Saved entries
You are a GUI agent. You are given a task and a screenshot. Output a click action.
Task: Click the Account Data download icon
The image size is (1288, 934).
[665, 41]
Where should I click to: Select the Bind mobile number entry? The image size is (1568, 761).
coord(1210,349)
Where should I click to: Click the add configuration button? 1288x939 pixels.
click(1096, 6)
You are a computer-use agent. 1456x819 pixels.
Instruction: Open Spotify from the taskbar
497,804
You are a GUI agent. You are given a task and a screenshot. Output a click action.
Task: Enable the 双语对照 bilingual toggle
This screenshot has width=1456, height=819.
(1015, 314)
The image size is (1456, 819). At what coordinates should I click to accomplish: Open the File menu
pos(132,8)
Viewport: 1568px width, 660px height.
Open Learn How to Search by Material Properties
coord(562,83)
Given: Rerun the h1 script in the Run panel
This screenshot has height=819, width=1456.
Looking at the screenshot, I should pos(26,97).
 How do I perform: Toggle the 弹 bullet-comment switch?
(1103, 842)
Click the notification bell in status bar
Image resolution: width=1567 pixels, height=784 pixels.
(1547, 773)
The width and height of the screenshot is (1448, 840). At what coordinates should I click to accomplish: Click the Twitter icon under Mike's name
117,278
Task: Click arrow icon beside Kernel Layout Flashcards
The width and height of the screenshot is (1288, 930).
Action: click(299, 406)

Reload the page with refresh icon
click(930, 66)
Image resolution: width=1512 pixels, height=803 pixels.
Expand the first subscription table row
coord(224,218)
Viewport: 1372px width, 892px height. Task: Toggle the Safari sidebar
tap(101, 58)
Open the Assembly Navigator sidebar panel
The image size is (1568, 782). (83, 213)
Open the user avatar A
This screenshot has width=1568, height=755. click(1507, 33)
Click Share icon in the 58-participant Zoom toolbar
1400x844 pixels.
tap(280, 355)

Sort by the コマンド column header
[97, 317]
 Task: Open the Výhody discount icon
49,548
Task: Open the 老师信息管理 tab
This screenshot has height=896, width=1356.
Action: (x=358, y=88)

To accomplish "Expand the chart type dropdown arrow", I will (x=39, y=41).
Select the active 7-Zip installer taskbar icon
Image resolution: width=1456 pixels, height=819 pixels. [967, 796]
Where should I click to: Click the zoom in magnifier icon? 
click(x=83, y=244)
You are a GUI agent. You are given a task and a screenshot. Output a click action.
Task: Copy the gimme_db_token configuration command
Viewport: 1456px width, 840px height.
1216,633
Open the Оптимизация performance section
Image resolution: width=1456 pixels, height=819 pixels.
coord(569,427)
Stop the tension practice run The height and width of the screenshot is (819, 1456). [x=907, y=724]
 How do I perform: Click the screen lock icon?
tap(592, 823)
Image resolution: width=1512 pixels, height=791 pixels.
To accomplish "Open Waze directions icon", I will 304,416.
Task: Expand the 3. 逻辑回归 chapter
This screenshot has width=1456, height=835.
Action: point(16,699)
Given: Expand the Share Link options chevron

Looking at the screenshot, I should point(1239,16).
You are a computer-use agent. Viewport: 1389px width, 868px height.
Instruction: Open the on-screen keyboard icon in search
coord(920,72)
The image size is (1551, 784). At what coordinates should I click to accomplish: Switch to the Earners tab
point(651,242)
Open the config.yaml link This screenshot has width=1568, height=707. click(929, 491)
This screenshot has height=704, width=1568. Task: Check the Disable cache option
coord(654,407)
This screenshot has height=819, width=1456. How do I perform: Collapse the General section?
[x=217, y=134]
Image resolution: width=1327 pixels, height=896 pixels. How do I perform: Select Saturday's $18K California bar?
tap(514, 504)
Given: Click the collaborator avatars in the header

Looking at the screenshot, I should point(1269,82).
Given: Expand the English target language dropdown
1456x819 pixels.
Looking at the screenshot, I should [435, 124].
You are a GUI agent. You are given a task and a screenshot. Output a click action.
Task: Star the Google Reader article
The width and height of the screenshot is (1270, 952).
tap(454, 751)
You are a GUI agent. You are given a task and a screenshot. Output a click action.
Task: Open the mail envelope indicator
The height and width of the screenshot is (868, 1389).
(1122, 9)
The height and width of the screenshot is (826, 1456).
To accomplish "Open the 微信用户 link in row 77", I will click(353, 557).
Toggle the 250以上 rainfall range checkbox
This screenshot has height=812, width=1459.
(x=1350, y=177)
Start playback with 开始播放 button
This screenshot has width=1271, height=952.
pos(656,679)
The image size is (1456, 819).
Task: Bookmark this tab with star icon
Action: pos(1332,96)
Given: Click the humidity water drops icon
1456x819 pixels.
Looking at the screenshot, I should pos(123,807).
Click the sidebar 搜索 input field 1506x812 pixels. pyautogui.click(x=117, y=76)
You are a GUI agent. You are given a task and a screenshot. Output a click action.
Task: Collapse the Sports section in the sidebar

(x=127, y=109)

*EXERCISE*
Using the same words as the original, repeat the records above.

*EXERCISE ANSWER*
You are a GUI agent. You are given a task and a screenshot. Output a click action.
Task: Click the Account Data download icon
The image size is (1288, 934).
[665, 41]
Where should I click to: Select the Bind mobile number entry? The image size is (1568, 761).
coord(1210,349)
Where should I click to: Click the add configuration button? 1288x939 pixels.
click(1096, 6)
You are a computer-use agent. 1456x819 pixels.
Instruction: Open Spotify from the taskbar
497,804
You are a GUI agent. You are given a task and a screenshot. Output a click action.
Task: Enable the 双语对照 bilingual toggle
This screenshot has width=1456, height=819.
(1015, 314)
The image size is (1456, 819). At what coordinates should I click to accomplish: Open the File menu
pos(132,8)
Viewport: 1568px width, 660px height.
Open Learn How to Search by Material Properties
coord(562,83)
Given: Rerun the h1 script in the Run panel
This screenshot has height=819, width=1456.
Looking at the screenshot, I should pos(26,97).
 How do I perform: Toggle the 弹 bullet-comment switch?
(1103, 842)
Click the notification bell in status bar
Image resolution: width=1567 pixels, height=784 pixels.
(1547, 773)
The width and height of the screenshot is (1448, 840). At what coordinates should I click to accomplish: Click the Twitter icon under Mike's name
117,278
Task: Click arrow icon beside Kernel Layout Flashcards
The width and height of the screenshot is (1288, 930).
Action: click(299, 406)

Reload the page with refresh icon
click(930, 66)
Image resolution: width=1512 pixels, height=803 pixels.
Expand the first subscription table row
coord(224,218)
Viewport: 1372px width, 892px height. Task: Toggle the Safari sidebar
tap(101, 58)
Open the Assembly Navigator sidebar panel
The image size is (1568, 782). (83, 213)
Open the user avatar A
This screenshot has width=1568, height=755. click(1507, 33)
Click Share icon in the 58-participant Zoom toolbar
1400x844 pixels.
tap(280, 355)

Sort by the コマンド column header
[97, 317]
 Task: Open the Výhody discount icon
49,548
Task: Open the 老师信息管理 tab
This screenshot has height=896, width=1356.
Action: (x=358, y=88)

To accomplish "Expand the chart type dropdown arrow", I will (x=39, y=41).
Select the active 7-Zip installer taskbar icon
Image resolution: width=1456 pixels, height=819 pixels. [967, 796]
Where should I click to: Click the zoom in magnifier icon? 
click(x=83, y=244)
You are a GUI agent. You are given a task and a screenshot. Output a click action.
Task: Copy the gimme_db_token configuration command
Viewport: 1456px width, 840px height.
1216,633
Open the Оптимизация performance section
Image resolution: width=1456 pixels, height=819 pixels.
coord(569,427)
Stop the tension practice run The height and width of the screenshot is (819, 1456). [x=907, y=724]
 How do I perform: Click the screen lock icon?
tap(592, 823)
Image resolution: width=1512 pixels, height=791 pixels.
To accomplish "Open Waze directions icon", I will 304,416.
Task: Expand the 3. 逻辑回归 chapter
This screenshot has width=1456, height=835.
Action: point(16,699)
Given: Expand the Share Link options chevron

Looking at the screenshot, I should point(1239,16).
You are a computer-use agent. Viewport: 1389px width, 868px height.
Instruction: Open the on-screen keyboard icon in search
coord(920,72)
The image size is (1551, 784). At what coordinates should I click to accomplish: Switch to the Earners tab
point(651,242)
Open the config.yaml link This screenshot has width=1568, height=707. click(929, 491)
This screenshot has height=704, width=1568. Task: Check the Disable cache option
coord(654,407)
This screenshot has height=819, width=1456. How do I perform: Collapse the General section?
[x=217, y=134]
Image resolution: width=1327 pixels, height=896 pixels. How do I perform: Select Saturday's $18K California bar?
tap(514, 504)
Given: Click the collaborator avatars in the header

Looking at the screenshot, I should point(1269,82).
Given: Expand the English target language dropdown
1456x819 pixels.
Looking at the screenshot, I should [435, 124].
You are a GUI agent. You are given a task and a screenshot. Output a click action.
Task: Star the Google Reader article
The width and height of the screenshot is (1270, 952).
tap(454, 751)
You are a GUI agent. You are given a task and a screenshot. Output a click action.
Task: Open the mail envelope indicator
The height and width of the screenshot is (868, 1389).
(1122, 9)
The height and width of the screenshot is (826, 1456).
To accomplish "Open the 微信用户 link in row 77", I will click(353, 557).
Toggle the 250以上 rainfall range checkbox
This screenshot has height=812, width=1459.
(x=1350, y=177)
Start playback with 开始播放 button
This screenshot has width=1271, height=952.
pos(656,679)
The image size is (1456, 819).
Task: Bookmark this tab with star icon
Action: pos(1332,96)
Given: Click the humidity water drops icon
1456x819 pixels.
Looking at the screenshot, I should pos(123,807).
Click the sidebar 搜索 input field 1506x812 pixels. pyautogui.click(x=117, y=76)
You are a GUI agent. You are given a task and a screenshot. Output a click action.
Task: Collapse the Sports section in the sidebar

(x=127, y=109)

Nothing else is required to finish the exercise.